Well, I'm scared. If I were to be a girlfriend, it means I'm being committed to something. What if it doesn't turn out right? What if suddenly I change my mind?

Then my friend said "That's why. You're afraid of commitment. You're committed to work. Why can't you be committed to a relationship as well?

Then I said to him "Why bother with titles? It's just the same isn't it? I can still go out with a guy, as a romantic interest, and still have fun right? Why do they have to give it a name? Why do they have to say I'm your boyfriend, and you're my girlfriend?"

Then he further explained "Because it changes everything. Saying that you're his girlfriend would mean that you are willing to be committed to him."

I cringed.

"What's the big deal Farah? You have a guy who would always be there for you, to chauffeur you around, one who would always take your side. Doesn't sound that bad right?"my friend further asked.

It's true. But I'd have to do the exact same thing for the guy itself. What if I don't want to? Then I'd be a mean person because I want to be pampered and I can't pamper another person right? I'm not willing to give in.

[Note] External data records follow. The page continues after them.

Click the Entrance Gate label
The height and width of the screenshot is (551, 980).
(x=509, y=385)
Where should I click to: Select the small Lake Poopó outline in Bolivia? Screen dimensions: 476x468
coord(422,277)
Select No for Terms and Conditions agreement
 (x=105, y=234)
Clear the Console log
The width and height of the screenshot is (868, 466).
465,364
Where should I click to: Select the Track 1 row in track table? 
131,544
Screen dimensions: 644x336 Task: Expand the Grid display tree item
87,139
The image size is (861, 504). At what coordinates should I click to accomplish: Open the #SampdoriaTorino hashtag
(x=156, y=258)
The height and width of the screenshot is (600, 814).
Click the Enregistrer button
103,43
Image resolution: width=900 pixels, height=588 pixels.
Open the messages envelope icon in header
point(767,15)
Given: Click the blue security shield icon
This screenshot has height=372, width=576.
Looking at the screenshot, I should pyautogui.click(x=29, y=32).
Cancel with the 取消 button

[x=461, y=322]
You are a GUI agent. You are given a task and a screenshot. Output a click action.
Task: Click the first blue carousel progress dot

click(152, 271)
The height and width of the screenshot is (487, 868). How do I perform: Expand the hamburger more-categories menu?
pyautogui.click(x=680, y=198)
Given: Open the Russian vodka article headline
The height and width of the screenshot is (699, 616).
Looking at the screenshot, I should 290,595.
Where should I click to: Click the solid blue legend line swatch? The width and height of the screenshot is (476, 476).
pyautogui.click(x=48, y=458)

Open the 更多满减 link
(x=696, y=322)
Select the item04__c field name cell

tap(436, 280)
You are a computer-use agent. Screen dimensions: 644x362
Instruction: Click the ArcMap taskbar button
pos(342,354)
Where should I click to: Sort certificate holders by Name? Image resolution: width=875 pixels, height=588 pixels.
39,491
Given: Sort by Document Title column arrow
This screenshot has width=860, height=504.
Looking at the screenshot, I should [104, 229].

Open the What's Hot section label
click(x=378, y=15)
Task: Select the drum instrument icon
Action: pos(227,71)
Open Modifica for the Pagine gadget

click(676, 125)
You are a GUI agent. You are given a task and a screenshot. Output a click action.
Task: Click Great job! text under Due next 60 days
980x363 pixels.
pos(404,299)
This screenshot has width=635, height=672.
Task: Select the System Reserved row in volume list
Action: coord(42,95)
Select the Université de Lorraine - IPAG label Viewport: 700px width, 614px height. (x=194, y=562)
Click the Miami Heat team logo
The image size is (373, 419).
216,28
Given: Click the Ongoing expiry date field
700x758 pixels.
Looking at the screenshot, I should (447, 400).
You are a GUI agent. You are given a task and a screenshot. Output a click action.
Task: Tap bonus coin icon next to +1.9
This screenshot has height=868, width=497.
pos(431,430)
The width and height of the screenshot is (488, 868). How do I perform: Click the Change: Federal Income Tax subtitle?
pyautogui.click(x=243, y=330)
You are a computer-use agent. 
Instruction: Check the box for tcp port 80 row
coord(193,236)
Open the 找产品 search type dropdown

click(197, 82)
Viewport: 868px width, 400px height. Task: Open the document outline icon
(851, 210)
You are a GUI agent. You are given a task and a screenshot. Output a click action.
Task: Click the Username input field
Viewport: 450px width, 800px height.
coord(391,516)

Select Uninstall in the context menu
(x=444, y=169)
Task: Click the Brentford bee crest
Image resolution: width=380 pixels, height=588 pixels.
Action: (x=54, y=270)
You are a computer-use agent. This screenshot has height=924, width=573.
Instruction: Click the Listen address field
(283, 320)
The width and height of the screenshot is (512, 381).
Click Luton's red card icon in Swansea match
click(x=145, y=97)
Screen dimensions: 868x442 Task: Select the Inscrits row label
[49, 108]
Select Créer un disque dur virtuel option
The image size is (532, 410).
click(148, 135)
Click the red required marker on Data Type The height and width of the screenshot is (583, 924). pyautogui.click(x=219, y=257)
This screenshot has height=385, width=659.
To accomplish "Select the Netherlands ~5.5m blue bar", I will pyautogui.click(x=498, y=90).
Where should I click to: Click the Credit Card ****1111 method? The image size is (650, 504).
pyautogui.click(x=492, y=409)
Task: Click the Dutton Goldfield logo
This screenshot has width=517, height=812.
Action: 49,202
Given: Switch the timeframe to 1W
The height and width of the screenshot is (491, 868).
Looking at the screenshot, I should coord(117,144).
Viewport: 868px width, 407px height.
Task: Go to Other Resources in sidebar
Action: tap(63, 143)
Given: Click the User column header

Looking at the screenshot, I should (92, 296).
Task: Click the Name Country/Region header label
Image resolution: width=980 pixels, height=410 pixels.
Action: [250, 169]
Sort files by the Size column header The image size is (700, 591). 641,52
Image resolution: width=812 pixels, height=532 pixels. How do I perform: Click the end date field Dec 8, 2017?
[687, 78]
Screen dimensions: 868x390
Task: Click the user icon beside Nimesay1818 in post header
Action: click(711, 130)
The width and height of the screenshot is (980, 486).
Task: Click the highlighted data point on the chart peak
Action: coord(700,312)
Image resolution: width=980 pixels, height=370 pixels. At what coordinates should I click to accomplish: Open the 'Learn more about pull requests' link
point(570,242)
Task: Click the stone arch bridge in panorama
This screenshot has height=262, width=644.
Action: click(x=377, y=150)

Of course I didn't mention the above statement to him.

Instead I said to him "I'm scared. What if something goes wrong?"

"You're still unsure. And you go back to square one. But those guys who actually took their time to think and say to you that they want you to be their girlfriend? What about them? You broke their hearts to pieces."

I just kept quiet.

He further proceeded to take his glass, and slurp his drink.

I guess that got me thinking.

"Until you can figure out what you want, and be ready to be someone's girlfriend, you'll never get a boyfriend. Because you're still not sure." He ended that topic with that statement.

It is true I think. I'm scared of being vulnerable. I'm scared that I might not be able to be a great girlfriend. Most of all, I'm afraid the relationship would not last, and the heartache that comes after.

But how do you move on if you're afraid to get your heartbroken? That I have to figure out.
Do I really not have time for the pain?

*Jacquline was one of my patients in the neurosurgery ward, she had a stroke, and everyday during reviewing her, me and my team mates would assess her GCS score, telling her, 'Open your eyes Jacquline'. But she never did. However she could move her hands, and instead of opening her eyes to that statement, she would lift her left hand (Her stroke affected her right side) and wave to us.